Tomelty paused with his glass half-way to his lips. “You don’t know?”

“I know that Queen Victoria had a gillie of that name and there’s a song about his body mouldering in the grave.”

“Don’t you remember Johnny Brown and the Whybrow women?”

Ralph shook his head.

“Then there’s no harm done. Let’s forget it.”
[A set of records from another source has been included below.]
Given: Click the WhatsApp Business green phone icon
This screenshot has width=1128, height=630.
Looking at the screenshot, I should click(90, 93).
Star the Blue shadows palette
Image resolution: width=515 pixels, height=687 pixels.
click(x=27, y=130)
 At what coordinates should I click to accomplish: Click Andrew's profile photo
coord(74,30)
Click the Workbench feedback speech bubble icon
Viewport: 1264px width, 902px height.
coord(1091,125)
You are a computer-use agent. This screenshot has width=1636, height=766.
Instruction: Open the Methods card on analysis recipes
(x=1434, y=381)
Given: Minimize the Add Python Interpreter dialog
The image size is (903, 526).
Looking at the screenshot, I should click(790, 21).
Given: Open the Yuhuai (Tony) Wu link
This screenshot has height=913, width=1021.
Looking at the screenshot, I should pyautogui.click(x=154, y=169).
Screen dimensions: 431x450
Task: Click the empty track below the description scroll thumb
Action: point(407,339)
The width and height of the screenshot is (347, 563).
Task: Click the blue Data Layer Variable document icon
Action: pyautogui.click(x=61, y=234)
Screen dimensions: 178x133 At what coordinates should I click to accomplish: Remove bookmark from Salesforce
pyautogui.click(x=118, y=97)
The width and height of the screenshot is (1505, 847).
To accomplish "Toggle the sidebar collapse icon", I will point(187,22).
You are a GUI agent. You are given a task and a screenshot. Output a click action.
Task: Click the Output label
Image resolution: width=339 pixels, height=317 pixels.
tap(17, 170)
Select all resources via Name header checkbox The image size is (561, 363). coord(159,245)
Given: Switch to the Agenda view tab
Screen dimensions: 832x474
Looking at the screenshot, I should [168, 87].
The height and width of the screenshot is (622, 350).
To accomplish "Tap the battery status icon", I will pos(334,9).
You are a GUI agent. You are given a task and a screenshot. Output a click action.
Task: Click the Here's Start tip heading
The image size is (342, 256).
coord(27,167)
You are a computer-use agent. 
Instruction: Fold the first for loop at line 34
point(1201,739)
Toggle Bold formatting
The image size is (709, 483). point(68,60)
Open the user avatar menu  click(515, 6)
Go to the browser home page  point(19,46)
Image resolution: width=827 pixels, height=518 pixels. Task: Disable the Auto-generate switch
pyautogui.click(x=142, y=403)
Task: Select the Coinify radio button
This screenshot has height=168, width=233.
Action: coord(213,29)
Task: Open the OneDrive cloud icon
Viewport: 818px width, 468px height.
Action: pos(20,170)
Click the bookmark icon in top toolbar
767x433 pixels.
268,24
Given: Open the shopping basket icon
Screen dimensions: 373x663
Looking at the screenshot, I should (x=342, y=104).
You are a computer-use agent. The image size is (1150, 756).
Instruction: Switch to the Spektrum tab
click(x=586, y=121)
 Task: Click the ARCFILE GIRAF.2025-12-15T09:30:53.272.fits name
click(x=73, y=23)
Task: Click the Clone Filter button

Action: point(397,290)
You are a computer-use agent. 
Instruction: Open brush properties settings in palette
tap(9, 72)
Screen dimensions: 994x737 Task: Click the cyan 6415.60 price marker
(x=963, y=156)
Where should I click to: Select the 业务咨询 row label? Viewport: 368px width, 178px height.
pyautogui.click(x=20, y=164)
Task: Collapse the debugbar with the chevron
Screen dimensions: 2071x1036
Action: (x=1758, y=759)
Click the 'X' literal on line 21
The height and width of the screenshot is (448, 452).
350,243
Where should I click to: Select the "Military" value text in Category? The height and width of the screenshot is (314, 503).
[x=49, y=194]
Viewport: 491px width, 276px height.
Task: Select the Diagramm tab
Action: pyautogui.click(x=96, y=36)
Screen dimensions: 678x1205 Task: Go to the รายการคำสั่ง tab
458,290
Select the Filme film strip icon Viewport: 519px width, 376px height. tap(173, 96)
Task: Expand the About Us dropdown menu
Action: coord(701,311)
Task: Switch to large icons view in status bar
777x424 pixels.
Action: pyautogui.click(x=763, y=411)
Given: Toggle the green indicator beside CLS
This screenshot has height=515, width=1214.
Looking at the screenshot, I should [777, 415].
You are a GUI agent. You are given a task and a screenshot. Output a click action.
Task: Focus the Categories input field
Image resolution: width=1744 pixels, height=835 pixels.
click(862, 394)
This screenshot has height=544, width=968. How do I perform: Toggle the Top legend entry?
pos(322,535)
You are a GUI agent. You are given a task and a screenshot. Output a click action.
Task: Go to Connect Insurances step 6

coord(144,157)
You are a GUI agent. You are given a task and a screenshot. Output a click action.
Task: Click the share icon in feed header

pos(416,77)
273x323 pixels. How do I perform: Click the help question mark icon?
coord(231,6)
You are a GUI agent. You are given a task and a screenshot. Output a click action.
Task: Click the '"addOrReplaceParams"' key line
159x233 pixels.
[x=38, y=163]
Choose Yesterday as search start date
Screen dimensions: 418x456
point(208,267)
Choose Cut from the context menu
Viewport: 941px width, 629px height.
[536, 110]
“I want to know, I’ve a right to.”

Tomelty shrugged. “If you see it like that. I seem to be the only one who remembers anyway. I knew him when he
had this insurance book and collected half a dollar every week from my mother. Fran and Elvie Whybrow lived in Casimir Terrace, the next street to ours. He used to visit them twice a week, once on business, once on pleasure. They were saving up to get buried – as well they might.” Tomelty threw the last of his whisky down his throat. “Fran was a singing teacher, Brown killed her and got Elvie to help him carve her very small – women would do anything for him and Elvie must have thought she was getting him all to herself. They planted Fran in flower-pots, a hundred and fifty geraniums blooming like mad.”

“Geraniums?”

“They would, wouldn’t they, on the fat of the land? Well, that left Elvie – coerced, bloody Elvie, and what did he do with her? He strangled her and split her down the middle and hung her up by the heels like a pig. Sharcootry, that’s what he thought of Elvie.”

“You don’t mean that
she
thinks – that she associates me –”

“He got away with it, that’s the point. They knew he’d done it but couldn’t get a shred of proof. No blood, no knives – no flies on him. ‘John Brown’s body was the one they couldn’t hang, but his soul goes mouldering on.’” Tomelty tapped Ralph on the chest. “You see, it could be you.”

“I don’t see.”

“Look at yourself.” Tomelty pointed to the mirrors. “You’re the dead ringer of John Brown – the living ringer, Marise says.”


She
says? She thinks I’m a murderer?” One or two things dropped into place, others dropped out.

“Let’s say she likes the idea.”

“That’s a lie!” It burst from Ralph, wrapping up his dislike of Tomelty. He could even have come to blows, for one of the few times in his life he wanted violence.